Clean up after yourself
With the Commission on Elections unable to enforce the rules, candidates brazenly violated the guidelines set on the display of campaign materials. Incumbent officials displayed their campaign posters even in government buildings and compounds, in violation of Comelec regulations.
Candidates of all political colors ignored even appeals by environmental groups to spare trees from their posters and to refrain from stringing their streamers on electrical and telecommunications wires.
It remains to be seen whether the Comelec will go after even a single violator of the rules on common poster areas. In the meantime, candidates should make up for their violation of the rules by cleaning up their own materials. They should send a clear message to all their supporters that with the elections over, it’s time to take down all campaign materials and to dispose of the trash properly. Walls and lampposts must be cleaned and rid of any political and epal messages.
In the National Capital Region, seven truckloads of campaign trash have been collected so far by the Metropolitan Manila Development Authority. Candidates must help the MMDA in this effort.

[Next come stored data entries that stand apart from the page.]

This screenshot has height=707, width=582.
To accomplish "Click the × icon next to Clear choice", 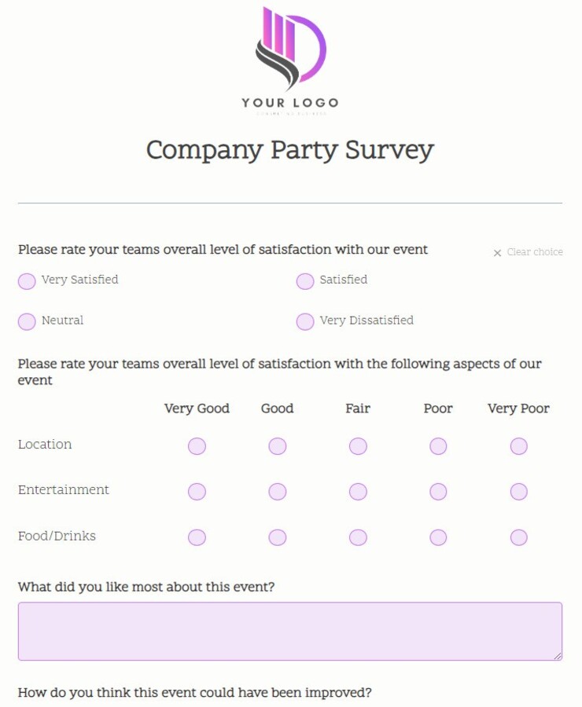I will (x=497, y=253).
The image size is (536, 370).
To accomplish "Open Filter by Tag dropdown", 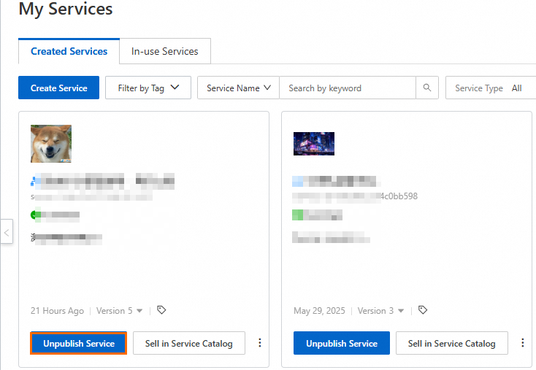I will click(x=148, y=88).
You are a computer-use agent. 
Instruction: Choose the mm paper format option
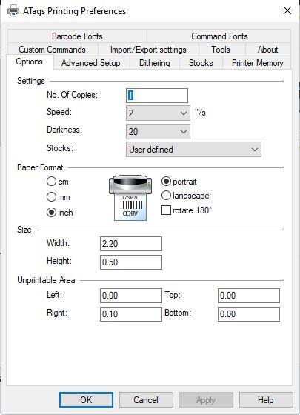[x=51, y=197]
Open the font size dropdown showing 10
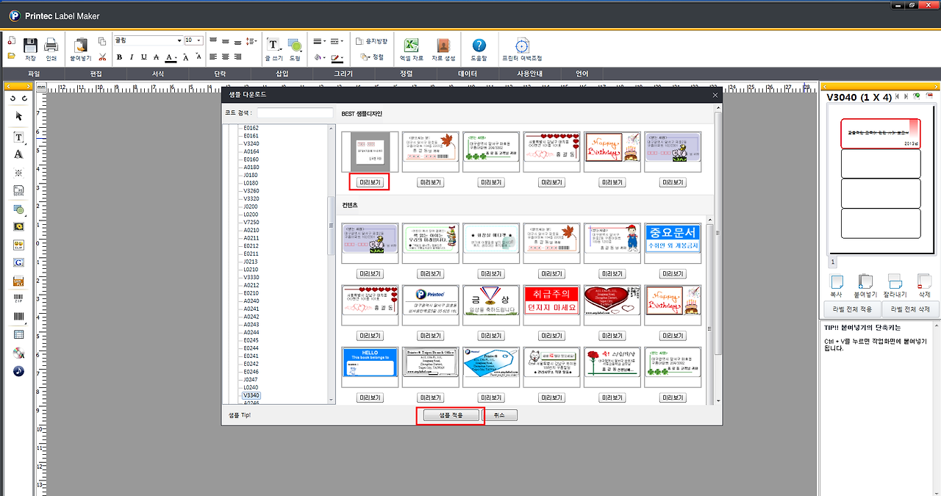Viewport: 941px width, 496px height. click(194, 40)
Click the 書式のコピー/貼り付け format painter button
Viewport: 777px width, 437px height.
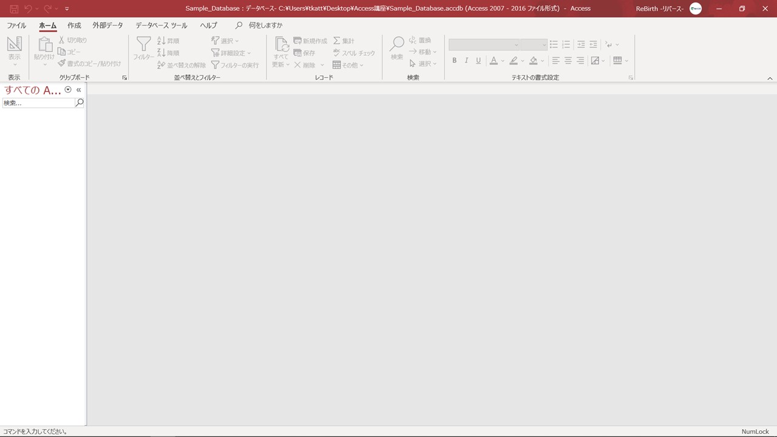[90, 64]
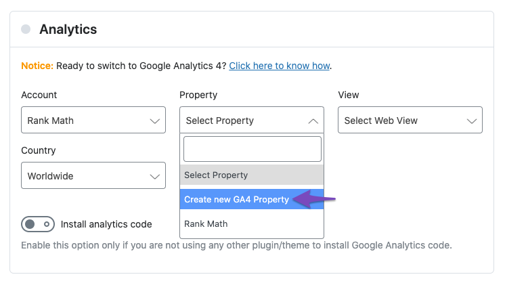
Task: Click the chevron arrow in Country dropdown
Action: [x=155, y=177]

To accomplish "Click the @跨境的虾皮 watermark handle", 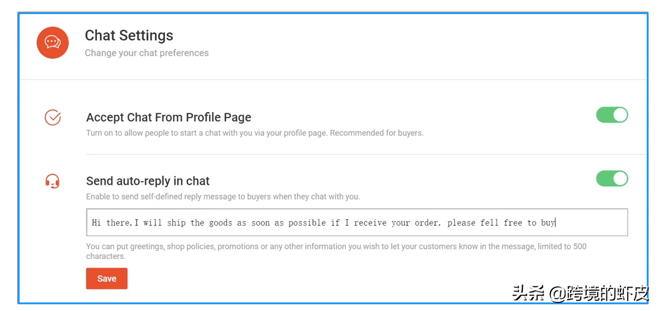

The Comelec must also clamp down on candidates littering the landscape with post-election garbage, this time thanking the voters for the poll results. There are posters of incumbent local officials that have been on display since Christmas. Private individuals must pay for advertising space in public places, and only in designated areas. Government officials do not own public spaces. Why should they have the privilege of putting their faces and messages wherever they please?
Winners and losers alike violated the rules on the display of campaign materials. They should not leave their garbage for others to clean up.